Certains diront que ce n'est pas si bon de payer son carburant moins cher. "On l'oublie trop souvent, bien que le prix faible du baril soit positif pour le consommateur, il accentue les risques de déflation en zone euro qui sont, comme les chiffres de l'inflation le soulignent chaque mois, étroitement liés au repli des prix de l'énergie (ndlr: environ d'un tiers). On aurait donc tort de se réjouir trop rapidement d'un pétrole moins cher", a-t-il prévenu.

Jusqu'où la baisse peut-elle se poursuivre ?

Elle dépend de la bataille invisible que se livrent l'Opep et les Etats-Unis. "Historiquement les décisions de changer les objectifs de production des pays de l'Opep ont toujours reposé sur les épaules de l'Arabie saoudite", a expliqué Alastair McCaig analyste chez IG. Et pour l'instant, l'émir compte sur une stabilisation naturelle du marché.

La stratégie de l'Arabie Saoudite est d'attaquer le pétrole américain en laissant filer le prix du baril. L'agence Reuters, qui cite des responsables saoudiens, signale que l'émirat est préparé à résister à une baisse des prix du baril jusqu'à 70 dollars pendant une période prolongée. À ce niveau, le pétrole de schiste américain n'est plus rentable à cause de son coût d'extraction élevé. Même si les hydrocarbures américains sont réservés au marché intérieur, les agents économiques se tourneraient alors vers le pétrole du Moyen-Orient, risquant de faire s'écrouler le secteur pétrolier local.

La Russie s'est aussi dit prête à aller au clash, en laissant filer le prix du baril jusqu'à 60 dollars. Une attitude manifestement belligérante, quand on sait que Moscou aurait besoin d'un baril à 100 dollars pour équilibrer son budget. Surtout que pendant ce temps-là, le rouble bat des records de faiblesse face à l'euro et au dollar.
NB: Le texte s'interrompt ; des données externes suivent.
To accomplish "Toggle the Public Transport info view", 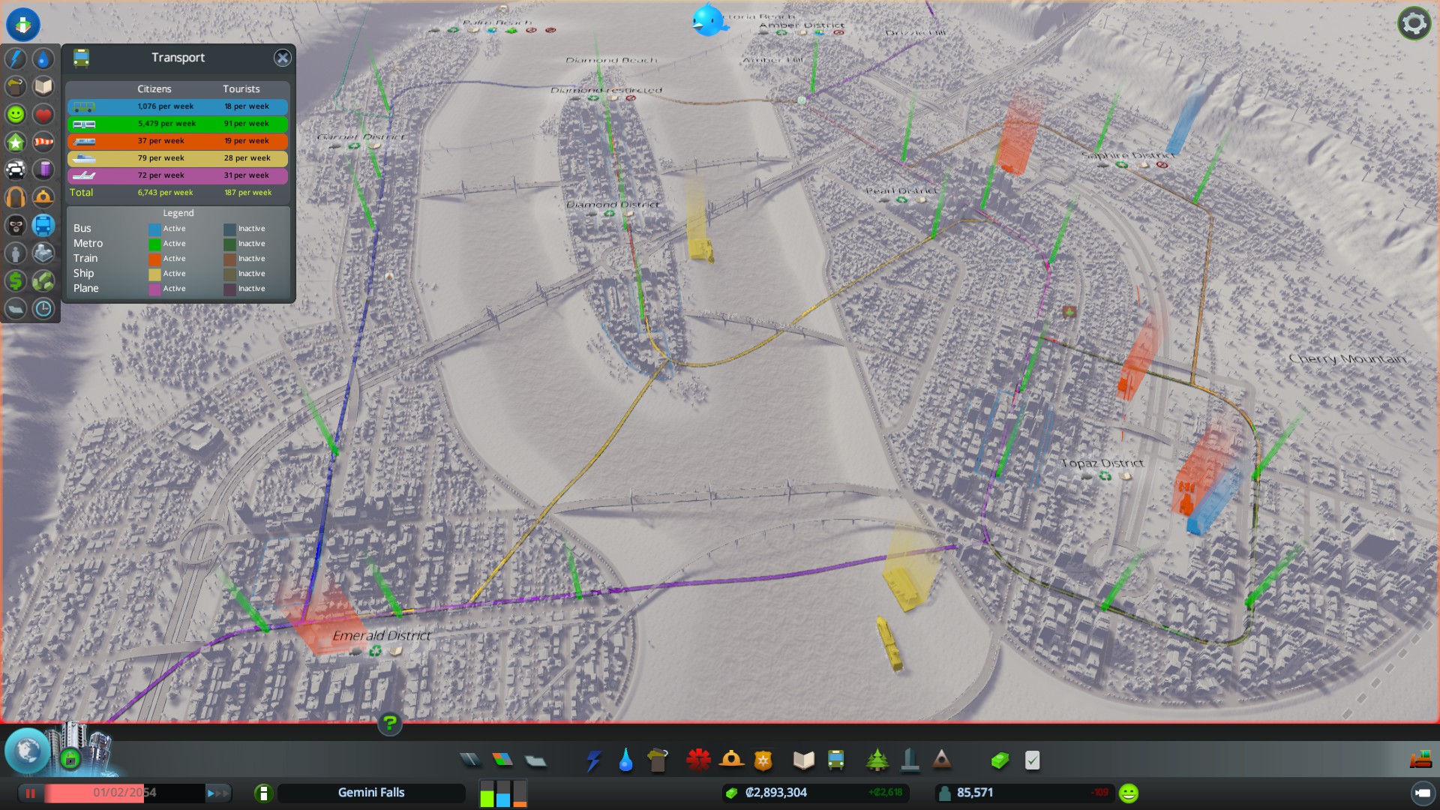I will pos(44,225).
"Désormais, la balle est dans le camp des États-Unis pour rééquilibrer le marché l'année prochaine, en diminuant leur production," insiste Torbjorn Kjus de DNB. "Il n'y aura pas de réunion extraordinaire de l'Opep au printemps et le prochain rassemblement du cartel n'aura pas lieu avant juin. C'est un signal fort que le marché du pétrole sera laissé à lui-même", souligne-t-il.